Hello friends,hope you’re having a good start to this autumnal weekend.
I’m feeling OK, more level headed than yesterday, despite noticing for the first time on the chemo infusor attached to me that is pumping 1.5 ml/hour of stuff into me has on it in big red letters “CAUTION CYTOTOXIC DRUGS”. It goes in through something called a PICC line, this is a tube that goes into a vein just above my right elbow, then follows the vein to just above my heart, still feels weird mentally that I have this thing in me.
Apparently my blog is a ‘long read’ and I occasionally read others, one last night was about the sisterhood of those with or have had breast cancer, it was very moving.
One I’ve just briefly read moved me in different ways.
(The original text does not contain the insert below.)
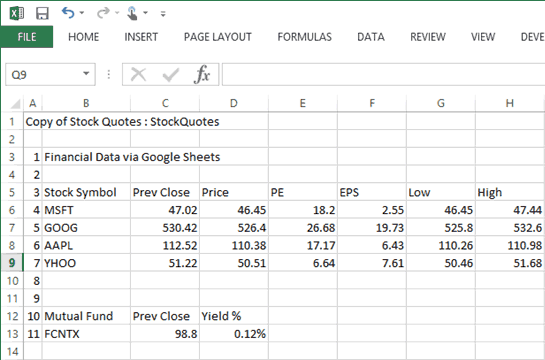
Task: Click the Excel application icon
Action: point(16,14)
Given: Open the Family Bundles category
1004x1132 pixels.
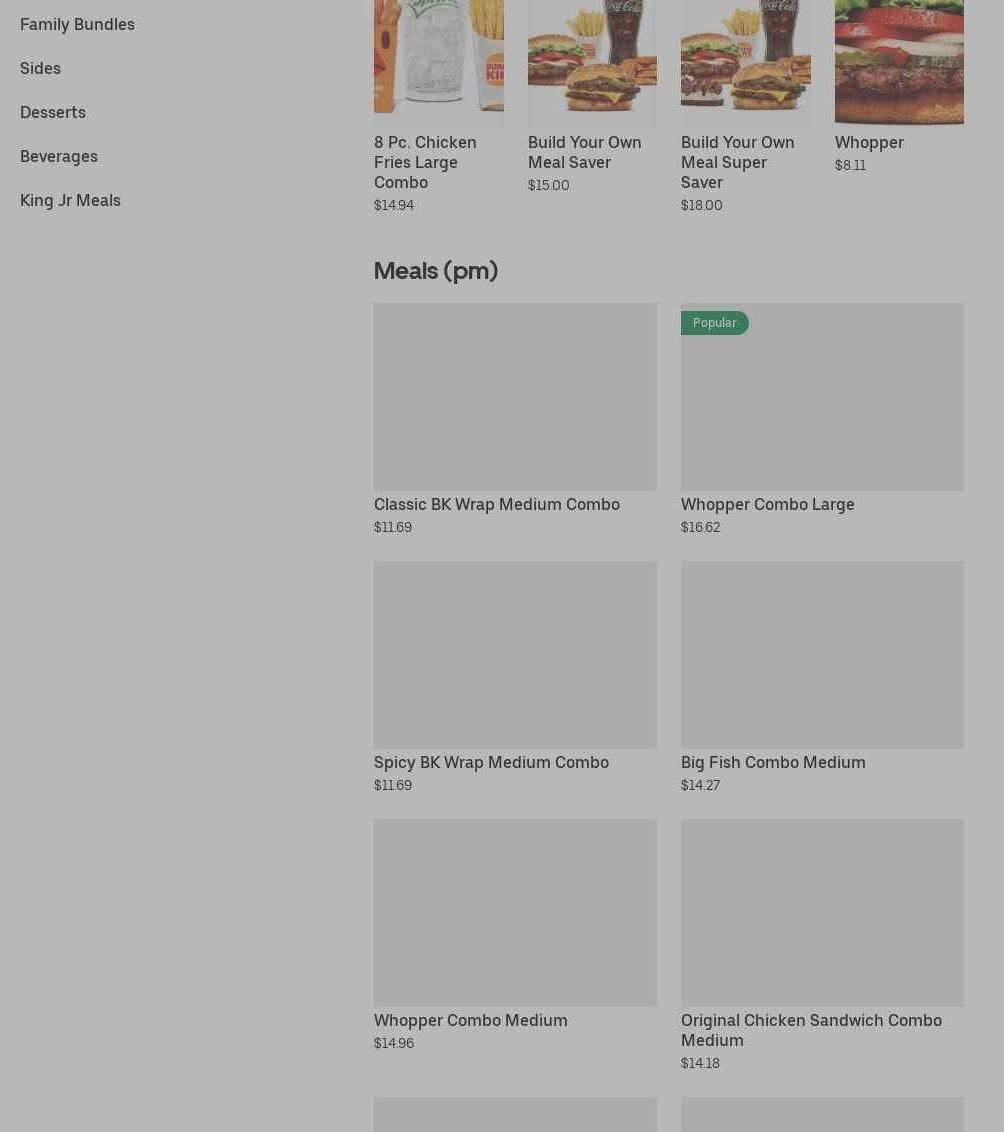Looking at the screenshot, I should [77, 24].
It’s titled “audit your brand”. I’m happy with the word “your” but the other 2, well they can fuck right off. As our world gets ever more “corporatised” our language gets ever more corrupted, I do not want to bleedin’ well “audit” my writing in the terms they outline, it’s my blog, my story, my narrative. They are my words, I do my own “auditing” through that old fashioned process known as editing, it happens in my head before and as I write and through further editing before I press publish.
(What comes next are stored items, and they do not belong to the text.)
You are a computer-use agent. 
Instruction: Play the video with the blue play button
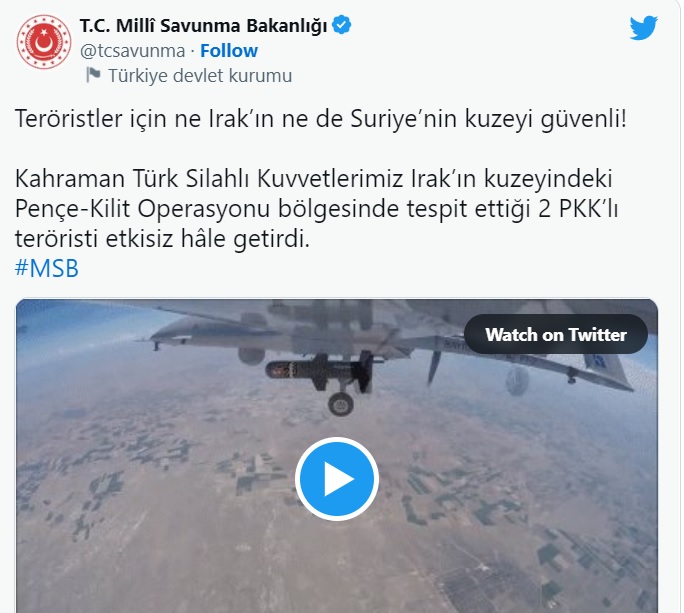pos(337,478)
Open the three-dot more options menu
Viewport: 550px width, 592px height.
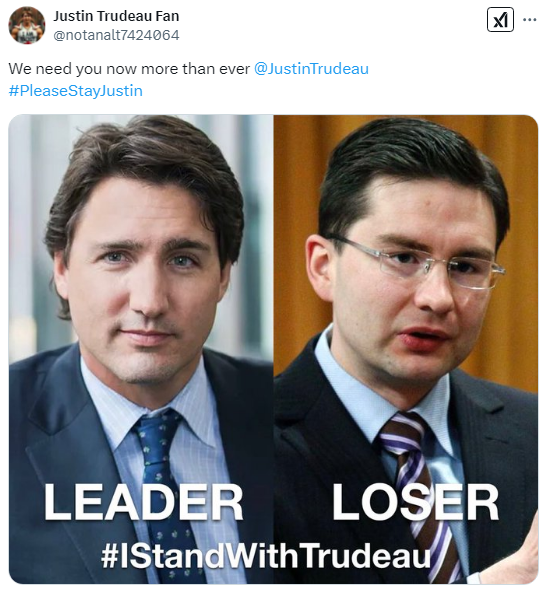530,20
And as for “brand”, hasn’t anyone already picked up the 3 adidas stripes that run through every piece? I am not a fucking brand, that’s what they burn on cattle with a white hot branding iron. I am just my writing.
Well silly old Hector, waiting for some response to your initial comment yesterday from any women who might care to. By the way, why silly old Hector?
Narky Marky thanks for thoughts on Facebollocks, and I am minded to refrain from joining. I feel happy so far with our little gang and Kate’s just spotted another senile plaque on me. How many has Nick got Jules?
How will the Bristol City do at Barnsley today?
Bit weird yesterday, after having a good chat with the Rev and various body parts falling off I walked into town. My condition and the drugs in me cause a change in perspective, I feel different within a place I know well. Sat having a coffee and there were 3 people sat near me I know quite well and none of them recognised me. Became a little weirder as I overheard one of them saying how unsettled he felt with some of his friends suffering from cancer.
Kate just said she thinks she’ll keep her wind up willies.
Keep on keeping on, love Duncan @ Duncancer © aaaaaaaaaaaaaaggggggggggggggrrrrrrrrrrrrrrrrrhhhhhhhhhhhhhhhhhh!!!!!!!!!!!!!!!!!!!!!